Third, you can reach out to the owner of the content and ask for proper redirection or canonicalization. High quality sites that may have inadvertently published stolen content are very likely to respond positively. Once you prove that you own and published the content first, they are likely to either provide attribution and canonicalization, or remove the content. In both cases, the person responsible for the theft will likely be fired. It might be worthwhile contacting other publications that the writer works for to investigate their work there, if you feel like destroying the “career” of a spammer and thief.
In a lot of cases, though, the owner of the content is the spammer, and they’ll simply ignore you. After all, if you drop the matter, they don’t have to do anything.
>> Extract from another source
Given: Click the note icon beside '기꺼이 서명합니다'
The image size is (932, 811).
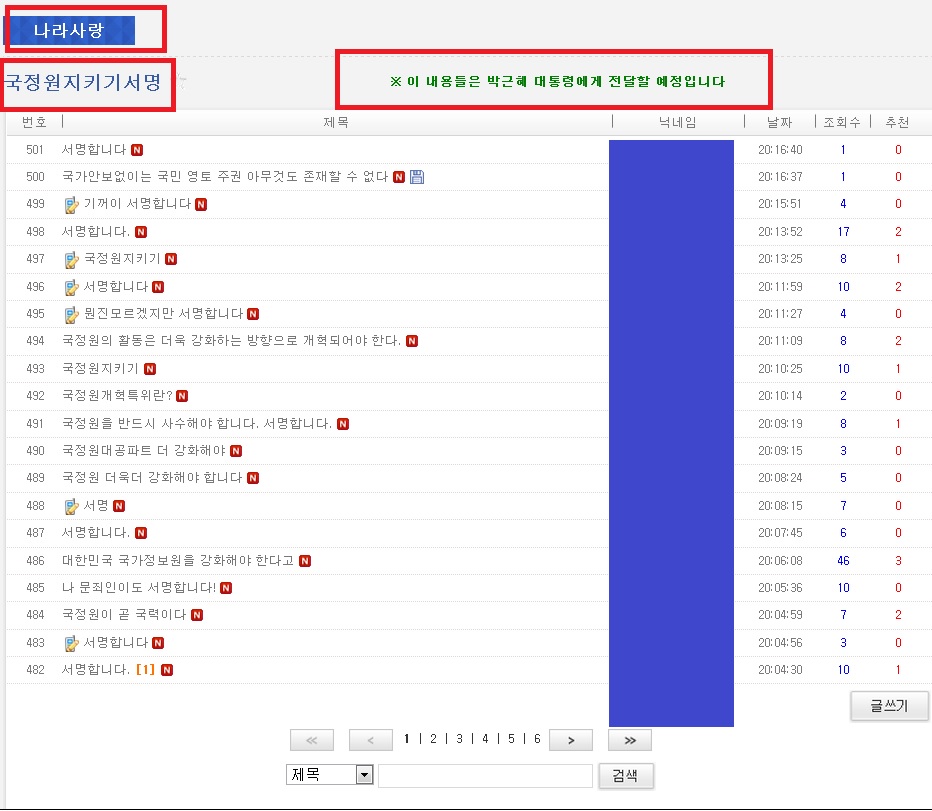Looking at the screenshot, I should click(71, 205).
Maybe by ignoring the problem, it will go away. For that matter, they don’t care about the sites, since they generally have such a short shelf life that it’s not worth worrying about.
If contacting the owner doesn’t work, you can contact the host of the content directly. For example, if WordPress.com hosts the content, you can contact the WordPress admins through their report forms. WordPress and many other web hosts don’t want to be labeled as havens for shady site owners or black hat content – it reflects negatively on them and hurts their business – so they’ll take down the page or the site as a whole, after investigation.
If the web host ignores you or denies your request, you can report directly to Google. In fact, you should probably do this right away in conjunction with other options. Google allows you to report web spam through this form, and if you’ve somehow been hit with duplicate content penalties in your webmaster search console, you can file a reconsideration request with the evidence of stolen content.
If all of this has failed, you can consider taking official legal action. The reason I recommend against legal action right away is because a lot of companies will simply lawyer up rather than taking action right away. What was once a simple “oh sorry about that, we’ll take it down” because a lengthy legal exchange. Still, if you need to file a copyright claim, you can do so with the aid of a copyright lawyer. That will solve your problem for sure.